> [Task requirements]: Recast the part of the records that opens with the line containing "Click the SAVE button" and runs to the end of the records as a JSON list of strings, one string per line, omitting blank lines.

> [Data extract]:
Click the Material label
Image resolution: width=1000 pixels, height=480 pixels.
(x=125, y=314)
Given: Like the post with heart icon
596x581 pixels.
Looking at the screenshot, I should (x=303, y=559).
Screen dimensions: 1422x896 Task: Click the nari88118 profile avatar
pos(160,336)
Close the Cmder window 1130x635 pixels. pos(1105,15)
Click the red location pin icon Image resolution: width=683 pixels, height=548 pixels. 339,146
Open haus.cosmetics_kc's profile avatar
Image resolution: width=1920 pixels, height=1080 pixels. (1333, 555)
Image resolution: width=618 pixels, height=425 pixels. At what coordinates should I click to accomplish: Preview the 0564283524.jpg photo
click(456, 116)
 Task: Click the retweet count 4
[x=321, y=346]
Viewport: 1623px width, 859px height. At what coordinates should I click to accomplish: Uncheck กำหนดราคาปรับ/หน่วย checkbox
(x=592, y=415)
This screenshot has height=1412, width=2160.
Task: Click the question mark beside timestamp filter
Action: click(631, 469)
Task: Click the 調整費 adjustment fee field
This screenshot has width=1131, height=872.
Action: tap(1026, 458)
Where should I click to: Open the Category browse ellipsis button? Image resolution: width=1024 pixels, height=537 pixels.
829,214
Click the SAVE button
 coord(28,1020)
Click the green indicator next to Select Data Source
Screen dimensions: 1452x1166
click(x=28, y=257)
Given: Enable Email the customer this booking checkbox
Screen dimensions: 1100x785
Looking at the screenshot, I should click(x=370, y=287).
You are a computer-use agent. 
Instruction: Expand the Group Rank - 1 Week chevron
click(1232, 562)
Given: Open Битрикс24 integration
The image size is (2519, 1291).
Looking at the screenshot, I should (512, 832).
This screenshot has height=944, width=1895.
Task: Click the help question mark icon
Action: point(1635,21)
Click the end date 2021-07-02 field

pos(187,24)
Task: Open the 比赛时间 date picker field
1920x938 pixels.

> [Exercise response]:
[
  "Click the SAVE button",
  " coord(28,1020)",
  "Click the green indicator next to Select Data Source",
  "Screen dimensions: 1452x1166",
  "click(x=28, y=257)",
  "Given: Enable Email the customer this booking checkbox",
  "Screen dimensions: 1100x785",
  "Looking at the screenshot, I should click(x=370, y=287).",
  "You are a computer-use agent. ",
  "Instruction: Expand the Group Rank - 1 Week chevron",
  "click(1232, 562)",
  "Given: Open Битрикс24 integration",
  "The image size is (2519, 1291).",
  "Looking at the screenshot, I should (512, 832).",
  "This screenshot has height=944, width=1895.",
  "Task: Click the help question mark icon",
  "Action: point(1635,21)",
  "Click the end date 2021-07-02 field",
  "pos(187,24)",
  "Task: Open the 比赛时间 date picker field",
  "1920x938 pixels."
]